**** READING TEXT

What do the fossils tell us? In a sense, nothing, because no unequivocally featherless domaeosaur has been found. When I recieved the new cladistic analysis of dromaeosaurs by Senter et al. [11], I noticed that more than a few of the diagnostic traits within Dromaeosauridae are reversals of the traits diagnosing more inclusive coelurosaur clades. While I am aware that the aim of cladistics is to minimize the total number of reversals, I cannot help but wonder if all of the reversals involved in making a dromaeosaurine were restricted to the skeleton, or if there were also substantial reversals in other areas such as feathers. We simply do not know. What we do know about dromaeosaurs is that while all integument-informative specimens have feathers, the precise pattern of feathers seems to vary among taxa. Microraptor has the most elaborate plumage, but Sinornithosaurus may lack flight feathers. It is unknown if either of these animals represent true extremes in the range of variation for dromaeosaur feather distribution.

If I had to choose just one image of Deinonychus as my best guess of its true appearance, the feathered version is a much safer bet. Featherless dromaeosaurs probably did not exist- but if anyone chooses to restore them that way, a bit of unsupported speculation is not a crime. Dromaeosaurs without feathers are not violating any rules of how dinosaurs may have evolved; nor do they necessarily imply a more distant relationship to birds. Dinosaur palaeontology has a history of shocking and ironic twists. Do not be too harsh in mocking the artists who still create featherless dromaeosaurs, they may have the last laugh.

Notes and References

1. "Dromaeosaurs with Feathers: Some, or All?"

2. King Kong trailers

3. Bryant, H.N. & A.P. Russell, 1992. The role of phylogenetic analysis in the inference of unpreserved attributes of extinct taxa. Philosophical Transactions of the Royal Society of London B337: 405-418.

********
**** INFORMATION SUPPLIED

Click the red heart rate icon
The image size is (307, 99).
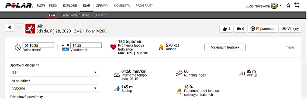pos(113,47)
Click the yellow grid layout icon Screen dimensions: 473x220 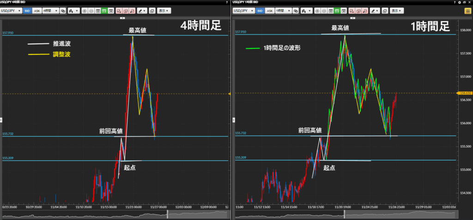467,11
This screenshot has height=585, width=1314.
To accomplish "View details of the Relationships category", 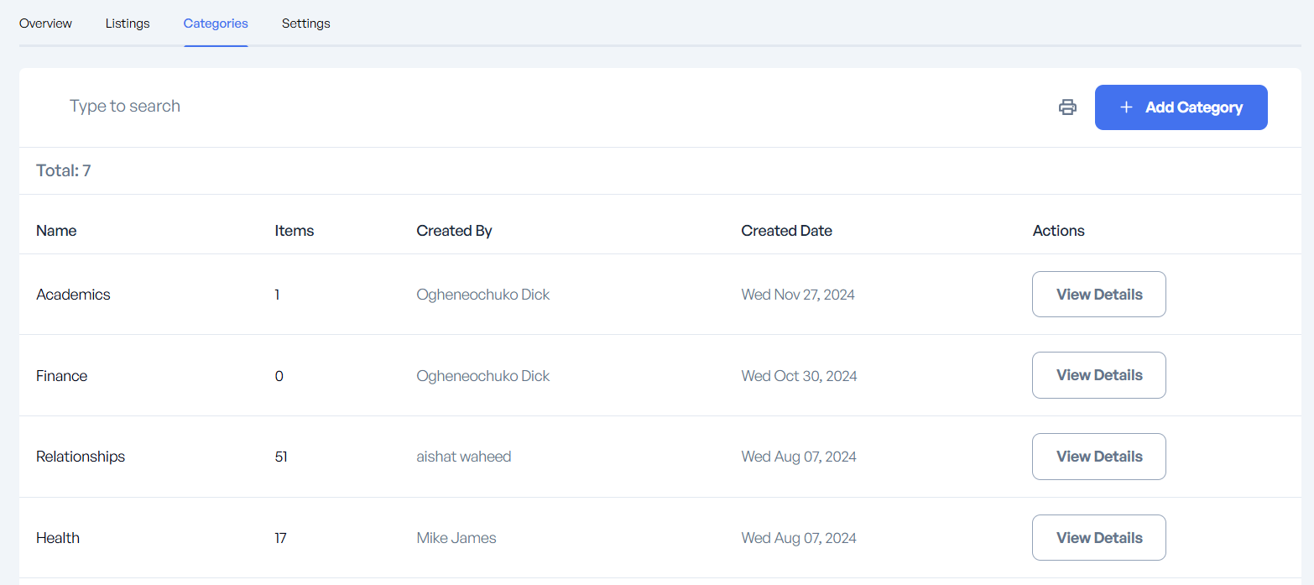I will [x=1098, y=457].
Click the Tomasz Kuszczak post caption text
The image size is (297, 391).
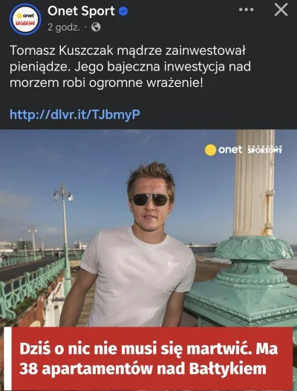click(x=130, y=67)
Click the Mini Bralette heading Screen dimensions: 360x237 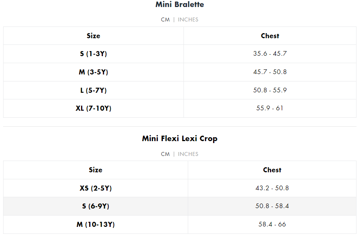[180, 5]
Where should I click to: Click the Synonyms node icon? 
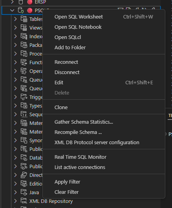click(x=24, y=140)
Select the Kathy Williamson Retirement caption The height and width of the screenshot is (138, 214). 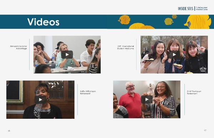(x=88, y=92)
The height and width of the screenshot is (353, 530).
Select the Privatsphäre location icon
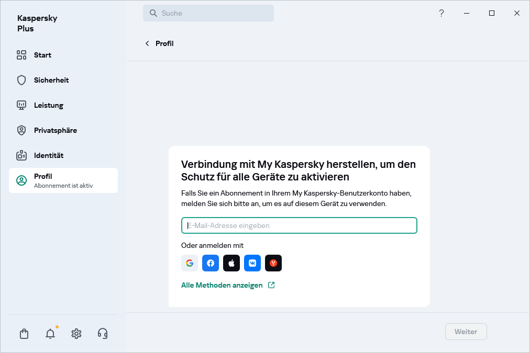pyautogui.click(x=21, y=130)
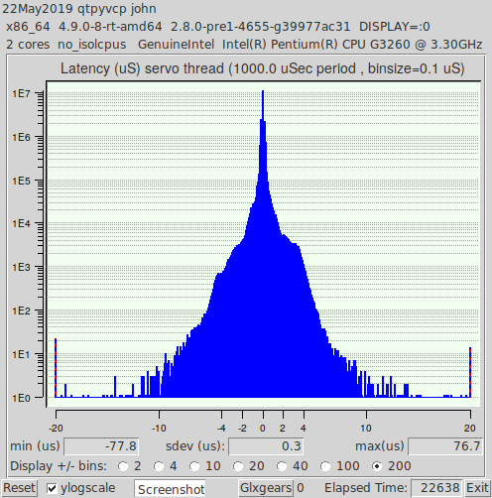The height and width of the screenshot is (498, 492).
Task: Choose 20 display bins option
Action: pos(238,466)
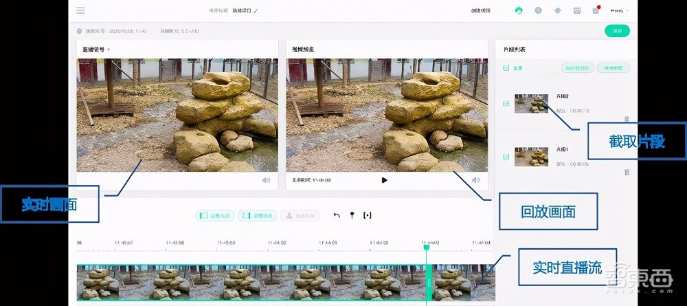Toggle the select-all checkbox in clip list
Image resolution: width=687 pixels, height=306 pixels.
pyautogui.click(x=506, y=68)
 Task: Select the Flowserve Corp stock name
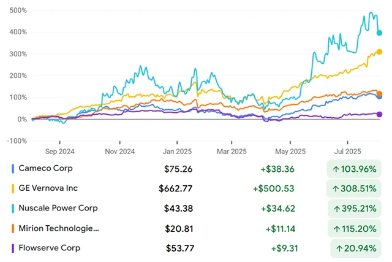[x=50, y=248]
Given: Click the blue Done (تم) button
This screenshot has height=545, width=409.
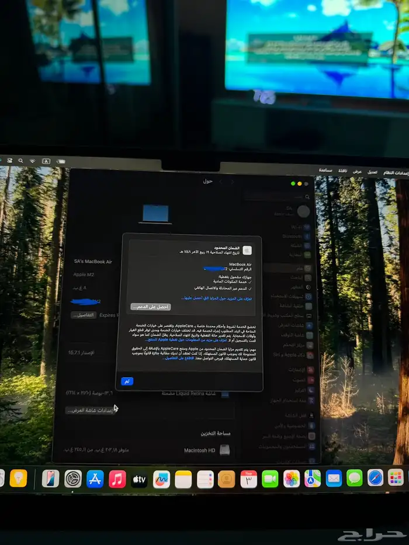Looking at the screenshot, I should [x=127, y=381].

********
**** INFORMATION SUPPLIED

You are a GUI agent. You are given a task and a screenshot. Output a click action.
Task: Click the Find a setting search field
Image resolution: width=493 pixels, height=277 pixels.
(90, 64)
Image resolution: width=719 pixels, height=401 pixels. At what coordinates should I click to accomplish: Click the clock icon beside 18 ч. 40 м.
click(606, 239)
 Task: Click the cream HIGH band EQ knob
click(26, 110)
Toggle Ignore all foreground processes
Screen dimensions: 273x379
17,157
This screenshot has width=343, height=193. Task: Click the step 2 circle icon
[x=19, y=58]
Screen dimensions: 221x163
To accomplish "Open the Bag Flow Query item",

********
**** INFORMATION SUPPLIED

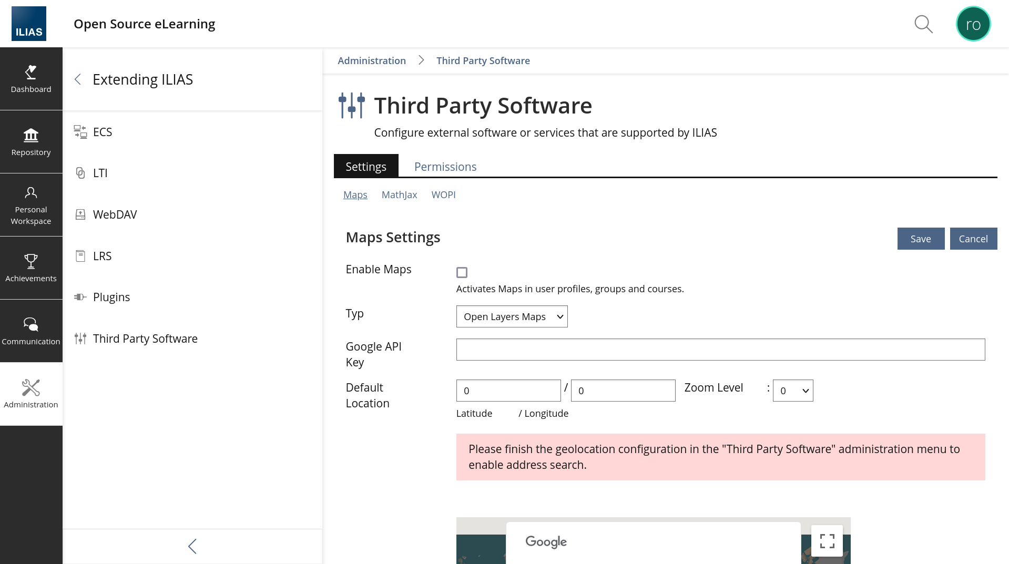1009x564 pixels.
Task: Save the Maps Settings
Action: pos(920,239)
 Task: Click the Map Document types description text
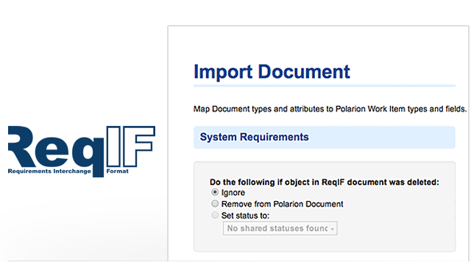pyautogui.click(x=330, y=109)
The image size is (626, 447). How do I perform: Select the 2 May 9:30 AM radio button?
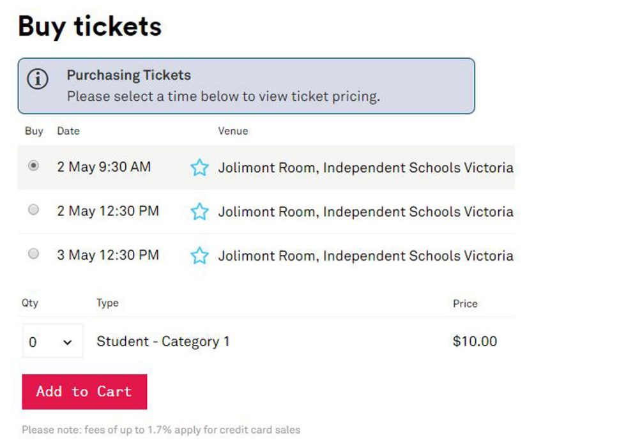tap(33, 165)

********

Continue the essay on whether dromaeosaurs had feathers, beginning immediately after its final line.

4. Witmer, L.M., 1995. The Extant Phylogenetic Bracket and the importance of reconstructing soft tissues in fossils. 19-33 in Thomason, J.J. (ed.). Functional Morphology in Vertebrate Paleontology. Cambridge University Press, Cambridge.

5. Gee, H., 1999. In Search of Deep Time: Beyond the Fossil Record to a New History of Life. Cornell University Press, Ithaca and London.

6. Norell, M.A. & Xu X., 2005. The varieties of tyrannosaurs. Natural History 114 (4): 34-39.

7. Small patches of unfeathered skin impressions are said to exist from tyrannosaurids, but detailed descriptions have not yet been published.

8. Does a paper like this exist? If you know of it, I would very much appreciate it if you told me the citation.

9. A less strictly applied "key character" of Aves is flight, which we accept as reversible. But if flightless birds were for some reason all extinct, and had not yet been discovered as fossils, one can imagine the concept of a "flightless bird" being as uncomfortable as the concept of a featherless bird.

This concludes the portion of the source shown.